*** Opening of Records to use ***

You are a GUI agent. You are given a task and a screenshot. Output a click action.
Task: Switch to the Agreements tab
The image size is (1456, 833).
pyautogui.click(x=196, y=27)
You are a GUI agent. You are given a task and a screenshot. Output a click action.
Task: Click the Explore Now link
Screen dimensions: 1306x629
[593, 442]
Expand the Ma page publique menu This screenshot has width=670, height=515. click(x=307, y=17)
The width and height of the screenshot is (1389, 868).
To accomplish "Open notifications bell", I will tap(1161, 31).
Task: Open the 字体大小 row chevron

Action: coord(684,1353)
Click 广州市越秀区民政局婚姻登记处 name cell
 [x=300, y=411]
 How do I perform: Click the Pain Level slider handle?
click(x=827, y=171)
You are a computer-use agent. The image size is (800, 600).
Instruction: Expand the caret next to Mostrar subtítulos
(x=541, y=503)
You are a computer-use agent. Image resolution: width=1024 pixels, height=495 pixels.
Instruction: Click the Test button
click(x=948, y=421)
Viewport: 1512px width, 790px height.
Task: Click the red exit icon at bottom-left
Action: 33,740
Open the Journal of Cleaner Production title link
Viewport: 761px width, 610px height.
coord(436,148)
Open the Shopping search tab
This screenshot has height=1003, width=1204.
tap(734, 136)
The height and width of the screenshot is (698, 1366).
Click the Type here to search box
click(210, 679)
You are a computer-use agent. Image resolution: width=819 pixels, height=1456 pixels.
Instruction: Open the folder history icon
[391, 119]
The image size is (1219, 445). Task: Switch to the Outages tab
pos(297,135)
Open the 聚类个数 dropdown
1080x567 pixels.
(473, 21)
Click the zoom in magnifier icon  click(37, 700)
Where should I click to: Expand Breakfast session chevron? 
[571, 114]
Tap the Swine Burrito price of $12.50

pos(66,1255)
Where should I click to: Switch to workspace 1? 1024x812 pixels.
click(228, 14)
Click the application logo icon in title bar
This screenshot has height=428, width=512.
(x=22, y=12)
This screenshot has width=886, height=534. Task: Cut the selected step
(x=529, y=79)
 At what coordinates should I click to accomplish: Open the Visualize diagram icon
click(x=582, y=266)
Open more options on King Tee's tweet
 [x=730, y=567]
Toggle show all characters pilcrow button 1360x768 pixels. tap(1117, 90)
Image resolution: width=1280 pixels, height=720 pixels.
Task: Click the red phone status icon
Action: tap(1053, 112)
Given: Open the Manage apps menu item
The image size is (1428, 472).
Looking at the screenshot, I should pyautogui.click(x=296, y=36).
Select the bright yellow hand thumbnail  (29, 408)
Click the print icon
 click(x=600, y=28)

*** Close of Records to use ***

§ About this exercise
The entries shown above must be reproduced in full, exactly as written.

§ Written response
You are a GUI agent. You are given a task and a screenshot. Output a click action.
Task: Switch to the Agreements tab
The image size is (1456, 833).
pyautogui.click(x=196, y=27)
You are a GUI agent. You are given a task and a screenshot. Output a click action.
Task: Click the Explore Now link
Screen dimensions: 1306x629
[593, 442]
Expand the Ma page publique menu This screenshot has width=670, height=515. click(x=307, y=17)
The width and height of the screenshot is (1389, 868).
To accomplish "Open notifications bell", I will tap(1161, 31).
Task: Open the 字体大小 row chevron

Action: coord(684,1353)
Click 广州市越秀区民政局婚姻登记处 name cell
 [x=300, y=411]
 How do I perform: Click the Pain Level slider handle?
click(x=827, y=171)
You are a computer-use agent. The image size is (800, 600).
Instruction: Expand the caret next to Mostrar subtítulos
(x=541, y=503)
You are a computer-use agent. Image resolution: width=1024 pixels, height=495 pixels.
Instruction: Click the Test button
click(x=948, y=421)
Viewport: 1512px width, 790px height.
Task: Click the red exit icon at bottom-left
Action: 33,740
Open the Journal of Cleaner Production title link
Viewport: 761px width, 610px height.
coord(436,148)
Open the Shopping search tab
This screenshot has height=1003, width=1204.
tap(734, 136)
The height and width of the screenshot is (698, 1366).
Click the Type here to search box
click(210, 679)
You are a computer-use agent. Image resolution: width=819 pixels, height=1456 pixels.
Instruction: Open the folder history icon
[391, 119]
The image size is (1219, 445). Task: Switch to the Outages tab
pos(297,135)
Open the 聚类个数 dropdown
1080x567 pixels.
(473, 21)
Click the zoom in magnifier icon  click(37, 700)
Where should I click to: Expand Breakfast session chevron? 
[571, 114]
Tap the Swine Burrito price of $12.50

pos(66,1255)
Where should I click to: Switch to workspace 1? 1024x812 pixels.
click(228, 14)
Click the application logo icon in title bar
This screenshot has height=428, width=512.
(x=22, y=12)
This screenshot has width=886, height=534. Task: Cut the selected step
(x=529, y=79)
 At what coordinates should I click to accomplish: Open the Visualize diagram icon
click(x=582, y=266)
Open more options on King Tee's tweet
 [x=730, y=567]
Toggle show all characters pilcrow button 1360x768 pixels. tap(1117, 90)
Image resolution: width=1280 pixels, height=720 pixels.
Task: Click the red phone status icon
Action: tap(1053, 112)
Given: Open the Manage apps menu item
The image size is (1428, 472).
Looking at the screenshot, I should pyautogui.click(x=296, y=36).
Select the bright yellow hand thumbnail  (29, 408)
Click the print icon
 click(x=600, y=28)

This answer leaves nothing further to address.